Herb Profile: Oregano (Oreganum spp.)
Oregano is a name that actually represents a whole genus of similar herbs. When we refer to oregano in a culinary sense, we're talking about a perennial plant that generally creeps along the ground, sprouting new roots from low limbs, and sends up a prostrate shoot when it flowers. It offers tiny, fragrant, pinkish flowers popular with honey bees and humans alike. It's name in Greek means "Joy of the Mountain". As such, it likes well drained, rocky soil.
Oregano was regarded as a valuable medicinal by the ancients, who used it as a poultice for sores, insect bites, and muscle aches. Tea of oregano was used for chronic respiratory ailments by early colonists, who brought the herb along with them to America. It has also been used as a digestive stimulant and to promote menstruation.
Oregano likes to be stored like it likes its growing environment: dry and cool.

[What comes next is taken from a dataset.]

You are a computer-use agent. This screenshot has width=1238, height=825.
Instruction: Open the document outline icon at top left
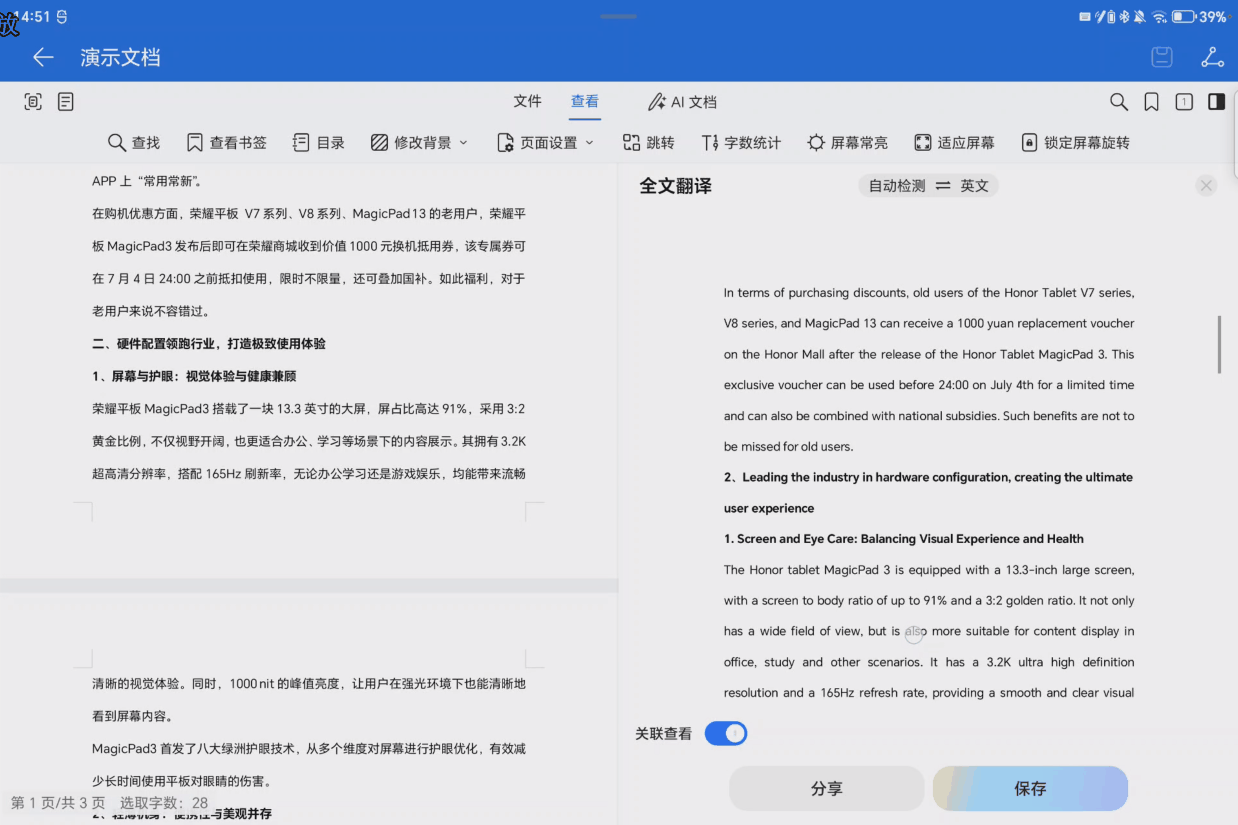click(66, 102)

Either place it in a water-proof, air-tight container in the fridge and use within 5 days, or simply hang to dry in a cool low-light low-humidity area. Make sure to take it down when crisp, and in a paper bag, rub the leaves off the stems with your fingers and jar or bag them up for later use.
Oregano's hot, peppery flavor is known in pasta sauce and on pizza, however it does wonders for cheese and egg combos, roasted bell peppers, mushrooms, beef, poultry, onions, black beans, potatoes, eggplant, and shellfish. It combines well with garlic, parsley, thyme, and olive oil.
When stems are tender, you can simply chop up the sprigs whole and incorporate them in cooking. When they are stiff and fibrous, you can simply remove the leaves of oregano by sliding your thumb and pointer finger down the stem over a bowl.
Leaves of oregano contain a bit more moisture than other mint family plants, but can still be dried relatively easily by hanging in a low-light, low- humidity place with good air circulation. You can also use a dehydrator. We do not recommend drying in an oven, as heat will destroy flavor and color of the herb.
The Gift of Healing Herbs by Robin Rose Bennett
The Rodale Encyclopida of Herbs
Asparagus to Zucchini by Fairshare Coalition
Produce: A fruit and vegetable lover's guide by Bruce Beck
Our own experience!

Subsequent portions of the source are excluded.